In its statement Tuesday, The Lancet wrote, “The allegations levelled against WHO in President Trump’s letter are serious and damaging to efforts to strengthen international cooperation to control this pandemic.”

“It is essential that any review of the global response is based on a factually accurate account of what took place in December and January.”

In addition to issuing the statement, the journal’s editor, Richard Horton, tweeted, “Dear President Trump – You cite The Lancet in your attack on WHO. Please let me correct the record. The Lancet did not publish any report in early December, 2019, about a virus spreading in Wuhan.

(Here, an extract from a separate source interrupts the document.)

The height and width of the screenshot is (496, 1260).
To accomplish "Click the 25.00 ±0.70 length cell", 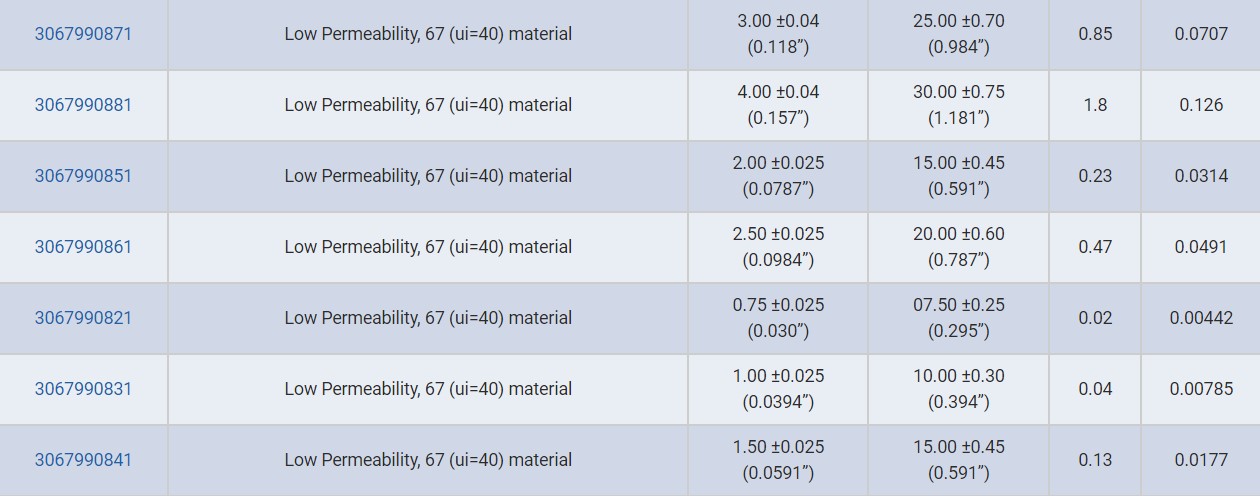I will 958,34.
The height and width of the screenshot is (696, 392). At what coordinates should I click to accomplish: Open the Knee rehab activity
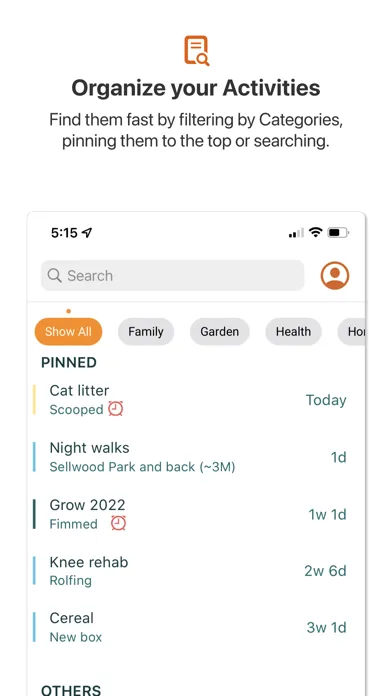click(x=190, y=571)
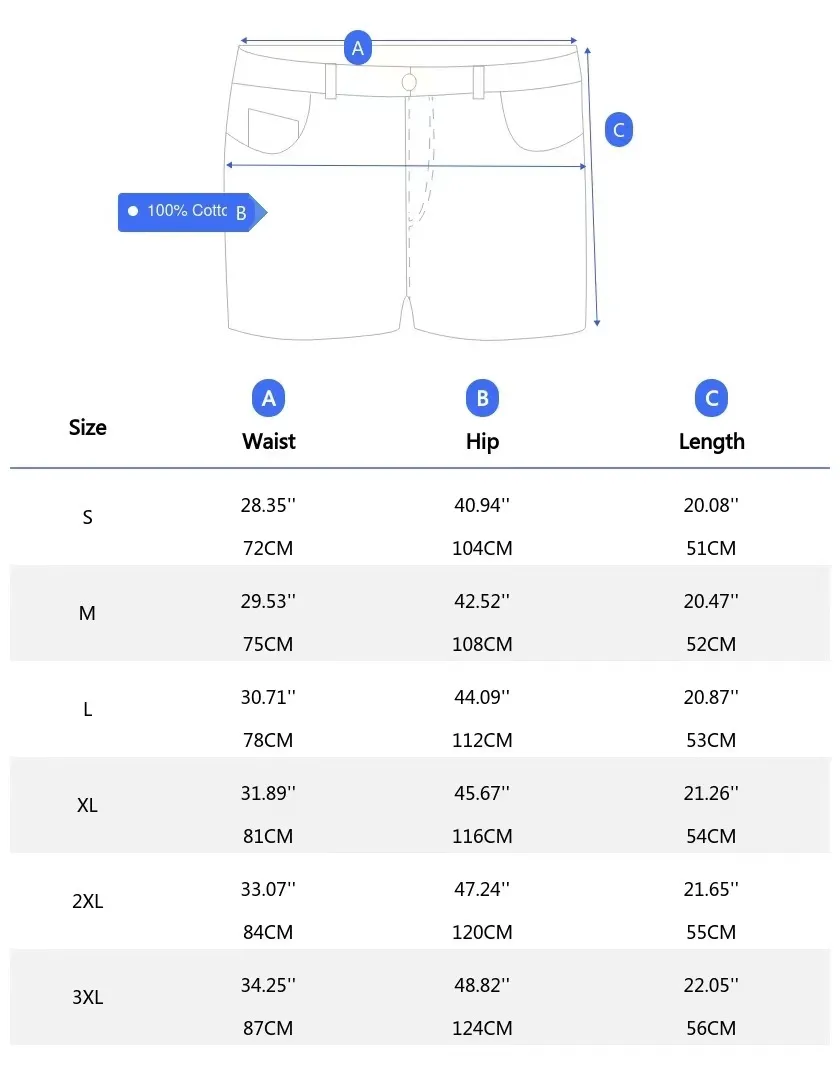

The first reports we published were from Chinese scientists on Jan 24, 2020.”

Queries sent to the publication about its apparent misstating of Trump’s claim brought no response by press time.

The Lancet is a prestigious peer-reviewed medical journal, but its editorial columns have not shied away from political controversy during the pandemic, with criticism directed in particular and the U.S. and British governments’ responses.

An unsigned April 18 editorial described Trump’s leadership as “volatile” and “incompetent.”

“The degree to which the USA stalled in taking aggressive action to curtail the spread of COVID-19 is directly the product of an administration marked by consistently poor timing, intent on making decisions in favor of economic interests instead of those that are guided by science and to protect health,” it said. “The rush to reopen the country puts dollars over deaths.”

An April 23 editorial, signed by Horton, defended the WHO against Trump’s allegations, although it did allow that there were “legitimate questions” about Chinese authorities’ actions and reporting in December and January.

Horton in that column called Trump’s decision to suspend funding to the WHO “a crime against humanity” and “a knowing and inhumane attack against the global civilian population.”

Last week, another unsigned editorial accused Trump of undermining the U.S. Centers for Disease Control and Prevention, and ended by implicitly calling on U.S. voters to remove Trump in November.

“Americans must put a president in the White House come January, 2021, who will understand that public health should not be guided by partisan politics,” it concluded.